My First Book by Honor Levy; Brat: A Ghost Story by Gabriel Smith reviews – audacious darlings of the digital age

Pitch-dark cynicism meets a spooky coming-of-age story in these promising debuts by two ‘alt lit’ proteges

Although the internet-driven “alt lit” scene that sprang up in the US in the 00s never really caught on in the UK – its best-known figure is Tao Lin (Taipei, Shoplifting from American Apparel) – it quickly accrued a certain kind of insurgent glamour, its unkempt aesthetic thrillingly indifferent to prim metrics of poetry and empathy. Many of the scene’s canonical titles – Marie Calloway’s what purpose did i serve in your life?, Megan Boyle’s Liveblog – came courtesy of the taste-making US indie publisher Tyrant, whose founder, Giancarlo DiTrapano, died in 2021 just as he was about to publish a new breed of punky proteges, among them Sean Thor Conroe (Fuccboi), Gabriel Smith and Honor Levy, who caught DiTrapano’s eye – the story goes – when she tweeted that she was writing a book for him; she wasn’t.

Levy’s debut collection, My First Book, is the fruit of that chutzpah: a jittery sifting of post-Trump digital flotsam, crackling with Xanax-numbed shock value (“When I was 12 I watched beheadings before dinner”) and the casual bad-taste humour of an online shit-poster: someone here snorts so much amphetamine they “could dig a hole to China and save the Uyghurs”, while more than one narrator refers to images of death camp prisoners as “thinspo”.

These aren’t stories so much as an attitude: Levy’s speakers wear their privilege tauntingly slack, which isn’t always unfunny (“When I grow up I’ll control the media or the banks, but first I’ll study comparative literature or new media or Nietzsche like my brother did at NYU”).

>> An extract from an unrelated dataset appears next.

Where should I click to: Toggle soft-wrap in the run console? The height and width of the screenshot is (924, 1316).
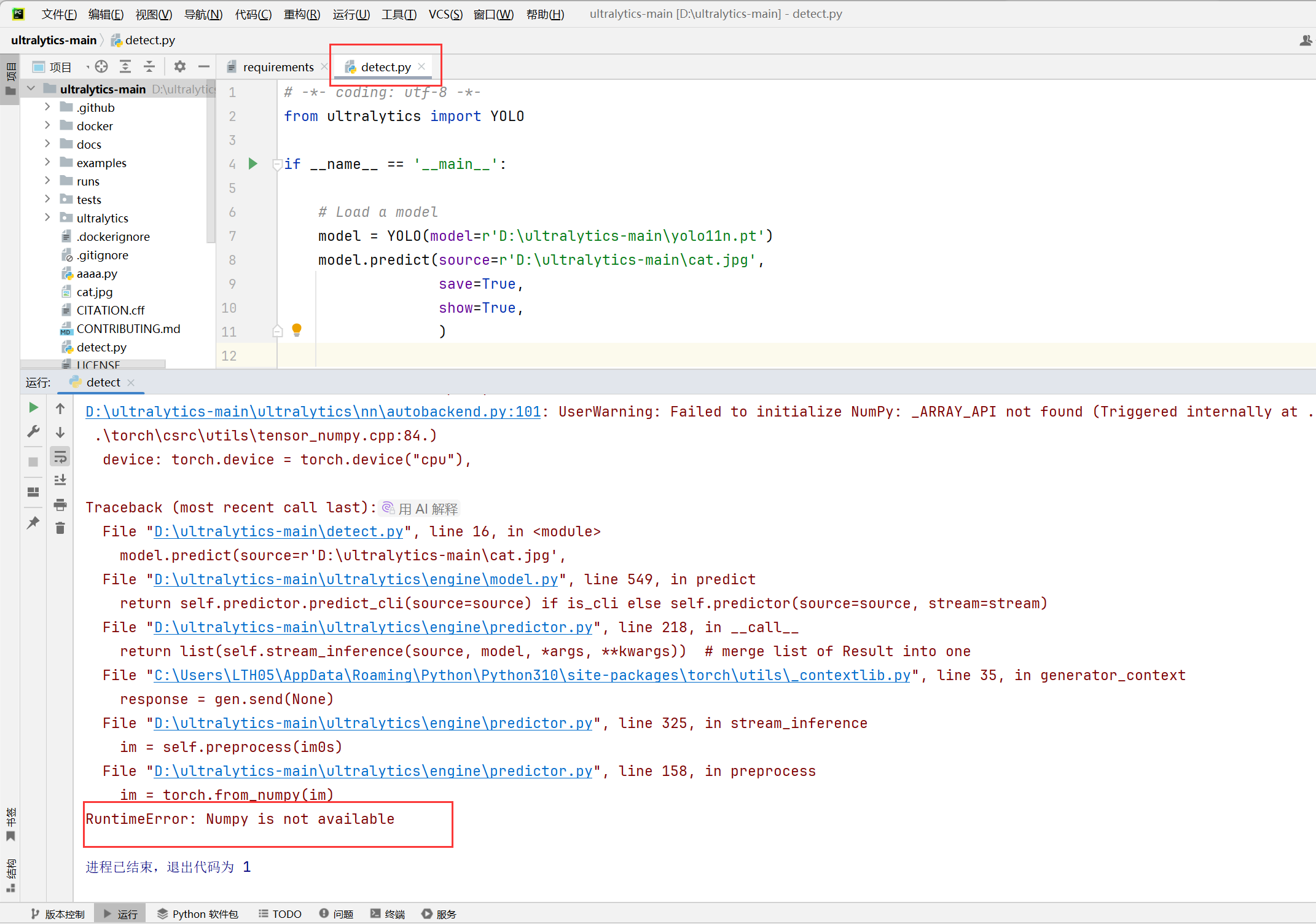(x=60, y=455)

Somehow, the hyper-adrenalised staccato and pitch-dark cynicism generates moments of real feeling: in Love Story – a sort of Zoomer On Chesil Beach counterpointing the thoughts of an unnamed guy and girl during a message-fuelled flirtation – we’re crushed when the male character ruthlessly “leaves her on read”, toying with her emotions (“Sorry for the late reply I was away from my keyboard”).

Levy has predictably been hailed as the voice of a generation, and her taste for explanatory footnotes seems all too ready to embrace that tag; one item unfolds as a glossary of internet terms. But there’s a sense, too, that her narrators don’t want to be an authority on anything. When one story opens by not knowing whether to use “began” or “begun” (“There was no way to check anymore. No one to ask”), it’s a joke – yet for all the swagger, the moment poignantly sums up this ragbag collection’s equivocal take on the predicament of being left to your own devices, a cause for mourning as much as merriment.